There was a small explosion and Donna guessed the duo had blasted their way out of the cellar. ‘Good idea while it lasted,’ she grinned. ‘I’m Donna Noble.’

‘I’m Miss Oladini,’ said Miss Oladini hurriedly. ‘Nice to meet you. Car?’

‘Came by cab.’

‘No, their car?’

‘Worth a try.’

They crashed through the kitchenette door and into the staff car park, straight towards the abandoned car. Donna took the driving seat.

‘Keys?’ asked Miss Oladini.

‘No keys,’ Donna said. ‘Cos life’s never that convenient.’

Miss Oladini reached down under the dashboard and yanked out some wires. ‘Misspent youth,’ she said.

The engine turned over sluggishly, and then died again.

‘Once more,’ Donna urged. ‘But if it doesn’t work, give up, cos they’ll know where we are by now!’

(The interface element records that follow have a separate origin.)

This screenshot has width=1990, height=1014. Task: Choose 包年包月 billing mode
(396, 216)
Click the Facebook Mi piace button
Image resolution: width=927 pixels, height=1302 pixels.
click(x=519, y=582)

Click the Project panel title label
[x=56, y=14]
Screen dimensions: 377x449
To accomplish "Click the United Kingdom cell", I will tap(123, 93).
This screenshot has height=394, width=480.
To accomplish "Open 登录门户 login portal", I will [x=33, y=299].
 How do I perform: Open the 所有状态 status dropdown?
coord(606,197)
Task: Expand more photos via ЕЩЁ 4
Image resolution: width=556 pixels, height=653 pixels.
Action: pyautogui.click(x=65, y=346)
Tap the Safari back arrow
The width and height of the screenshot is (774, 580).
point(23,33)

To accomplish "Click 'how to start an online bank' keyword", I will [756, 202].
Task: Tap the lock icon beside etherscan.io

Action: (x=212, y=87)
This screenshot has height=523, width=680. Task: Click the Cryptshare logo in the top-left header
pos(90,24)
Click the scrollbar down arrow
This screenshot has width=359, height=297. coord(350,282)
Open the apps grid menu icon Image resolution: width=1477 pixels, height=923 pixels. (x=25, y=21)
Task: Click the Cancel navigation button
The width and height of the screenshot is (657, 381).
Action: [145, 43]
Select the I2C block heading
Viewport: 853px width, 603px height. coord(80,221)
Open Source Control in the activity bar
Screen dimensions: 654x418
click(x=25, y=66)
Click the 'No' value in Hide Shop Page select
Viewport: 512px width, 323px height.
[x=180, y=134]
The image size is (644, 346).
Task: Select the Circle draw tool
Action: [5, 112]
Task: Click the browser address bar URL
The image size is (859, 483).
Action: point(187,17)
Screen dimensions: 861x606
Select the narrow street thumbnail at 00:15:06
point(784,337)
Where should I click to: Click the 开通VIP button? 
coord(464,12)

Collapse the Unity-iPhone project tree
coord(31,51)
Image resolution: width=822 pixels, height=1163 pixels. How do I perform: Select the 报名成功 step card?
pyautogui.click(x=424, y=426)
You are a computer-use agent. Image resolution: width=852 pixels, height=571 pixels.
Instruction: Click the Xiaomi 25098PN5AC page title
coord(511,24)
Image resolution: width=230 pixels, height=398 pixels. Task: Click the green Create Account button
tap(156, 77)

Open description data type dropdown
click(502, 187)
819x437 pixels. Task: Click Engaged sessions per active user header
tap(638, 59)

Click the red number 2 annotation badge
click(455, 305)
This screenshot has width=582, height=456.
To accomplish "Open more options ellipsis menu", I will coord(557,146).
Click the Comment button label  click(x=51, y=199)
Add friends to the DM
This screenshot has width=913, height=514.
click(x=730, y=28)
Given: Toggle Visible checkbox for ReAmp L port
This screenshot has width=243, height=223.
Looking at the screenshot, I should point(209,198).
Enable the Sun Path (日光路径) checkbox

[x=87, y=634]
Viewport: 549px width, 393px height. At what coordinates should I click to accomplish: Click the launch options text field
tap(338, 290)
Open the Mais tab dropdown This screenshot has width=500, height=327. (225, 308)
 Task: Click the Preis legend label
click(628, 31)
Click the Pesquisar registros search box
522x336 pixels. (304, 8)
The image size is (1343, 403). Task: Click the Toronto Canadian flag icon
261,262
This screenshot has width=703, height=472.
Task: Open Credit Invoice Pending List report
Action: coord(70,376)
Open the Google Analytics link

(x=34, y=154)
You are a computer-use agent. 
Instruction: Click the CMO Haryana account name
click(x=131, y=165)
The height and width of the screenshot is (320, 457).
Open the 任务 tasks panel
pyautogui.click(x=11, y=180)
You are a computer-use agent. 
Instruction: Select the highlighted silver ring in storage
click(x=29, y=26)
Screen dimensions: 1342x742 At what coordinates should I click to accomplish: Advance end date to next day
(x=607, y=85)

Miss Oladini tried the hotwiring again, with no luck.

Two of their pursuers appeared at the kitchen door, arms raised.

‘Run!’ Donna screamed and threw herself out and away from the car as the purple energy smashed into it and the car exploded.

Donna was lying in some bushes, Veena’s dress in tatters. ‘Oh I am so dead,’ she muttered.

There was no sign of Miss Oladini, but it was difficult to see anything with the burning car blotting out her view.

Donna looked around and saw a bicycle propped up against a far wall.

‘You have got to be kidding me,’ she muttered, then looked at her clothes. ‘Nothing ventured, nothing gained.’

Hoping the same flames that were hiding her attackers from her would keep her out of their point of view, she slipped across the lawn to the bike.

With one last look around for Miss Oladini, and a sad realisation that the car had most likely become her funeral pyre, Donna grabbed the bike and clambered onto it. She wobbled slightly, slowly getting used to riding again, and then shot off down the pathway and then onto the main road.

No way was she going to get back to Chiswick by bike, she didn’t have three days spare, but it might get her to the nearest town.

As Donna pedalled furiously, the burning car lit up the front of the Copernicus Array behind her, flames

reflecting off the mansion’s huge windows. But of people she could see no sign.

SUNDAY

When she was growing up, Donna had heard the phrase ‘the shot that was heard around the world’ used to describe the effect the assassination of US President John Kennedy had on the whole of western civilisation. People always said they could remember where they were when it happened.

As a child of the 1970s, she grew up hearing about things like the moon landing, the murders of both Kennedys and Martin Luther King, and Winston Churchill’s state funeral, but never wholly understood them. In a childhood of spacehoppers, Donny Osmond, chopper bikes and Green Shield Stamps, words like ‘Blitz’

and ‘rationing’ and ‘bubble and squeak’ just meant the old people were reminiscing about twenty years previously and probably moaning that the youth of today never knew when they had it so good.

The first time Donna had found herself saying that – to

one of the neighbourhood kids who’d scratched her late father’s car – she was appalled at herself. She had finally become exactly what she’d derided in her parents and grandparents when she was their age. Nowadays there was nothing she liked to hear more than Granddad Wilf go on about the war, his life in the parachute regiment or Nanna Eileen’s days as a Land Girl.

Today was a day like 22 November 1963 – a day when another shot would be heard around the world.

Sunday had, to be honest, started pretty badly. Donna had woken in her bed (this was a good thing), although she’d only had about two hours’ sleep (this was a bad thing).